◆ WORK REQUIRED ◆
A word-for-word copy of the whole listing is the required answer.

***** PROVIDED MATERIAL

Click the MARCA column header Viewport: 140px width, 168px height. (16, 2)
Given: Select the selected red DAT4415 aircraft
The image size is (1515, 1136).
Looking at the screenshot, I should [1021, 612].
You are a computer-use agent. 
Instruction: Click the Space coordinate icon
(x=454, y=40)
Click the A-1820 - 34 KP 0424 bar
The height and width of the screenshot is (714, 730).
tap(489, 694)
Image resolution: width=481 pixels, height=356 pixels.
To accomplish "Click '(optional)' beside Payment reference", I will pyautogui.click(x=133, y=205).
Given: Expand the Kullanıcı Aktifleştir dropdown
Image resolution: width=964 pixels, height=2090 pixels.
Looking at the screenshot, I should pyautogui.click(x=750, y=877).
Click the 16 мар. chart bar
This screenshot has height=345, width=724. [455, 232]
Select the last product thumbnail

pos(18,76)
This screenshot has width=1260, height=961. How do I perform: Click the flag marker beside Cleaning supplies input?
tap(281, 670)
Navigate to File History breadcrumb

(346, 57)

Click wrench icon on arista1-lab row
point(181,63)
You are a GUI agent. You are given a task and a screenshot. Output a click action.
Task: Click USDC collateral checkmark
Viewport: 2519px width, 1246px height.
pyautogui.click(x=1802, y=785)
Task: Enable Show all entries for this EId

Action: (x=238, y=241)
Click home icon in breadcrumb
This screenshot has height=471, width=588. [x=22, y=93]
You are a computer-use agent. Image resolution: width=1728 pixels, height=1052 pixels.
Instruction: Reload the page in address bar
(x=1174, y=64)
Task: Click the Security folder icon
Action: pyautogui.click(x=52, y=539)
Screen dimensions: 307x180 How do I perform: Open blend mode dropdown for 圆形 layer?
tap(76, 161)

**********

◆ ANSWER BELOW ◆
Click the MARCA column header Viewport: 140px width, 168px height. (16, 2)
Given: Select the selected red DAT4415 aircraft
The image size is (1515, 1136).
Looking at the screenshot, I should [1021, 612].
You are a computer-use agent. 
Instruction: Click the Space coordinate icon
(x=454, y=40)
Click the A-1820 - 34 KP 0424 bar
The height and width of the screenshot is (714, 730).
tap(489, 694)
Image resolution: width=481 pixels, height=356 pixels.
To accomplish "Click '(optional)' beside Payment reference", I will pyautogui.click(x=133, y=205).
Given: Expand the Kullanıcı Aktifleştir dropdown
Image resolution: width=964 pixels, height=2090 pixels.
Looking at the screenshot, I should pyautogui.click(x=750, y=877).
Click the 16 мар. chart bar
This screenshot has height=345, width=724. [455, 232]
Select the last product thumbnail

pos(18,76)
This screenshot has width=1260, height=961. How do I perform: Click the flag marker beside Cleaning supplies input?
tap(281, 670)
Navigate to File History breadcrumb

(346, 57)

Click wrench icon on arista1-lab row
point(181,63)
You are a GUI agent. You are given a task and a screenshot. Output a click action.
Task: Click USDC collateral checkmark
Viewport: 2519px width, 1246px height.
pyautogui.click(x=1802, y=785)
Task: Enable Show all entries for this EId

Action: (x=238, y=241)
Click home icon in breadcrumb
This screenshot has height=471, width=588. [x=22, y=93]
You are a computer-use agent. Image resolution: width=1728 pixels, height=1052 pixels.
Instruction: Reload the page in address bar
(x=1174, y=64)
Task: Click the Security folder icon
Action: pyautogui.click(x=52, y=539)
Screen dimensions: 307x180 How do I perform: Open blend mode dropdown for 圆形 layer?
tap(76, 161)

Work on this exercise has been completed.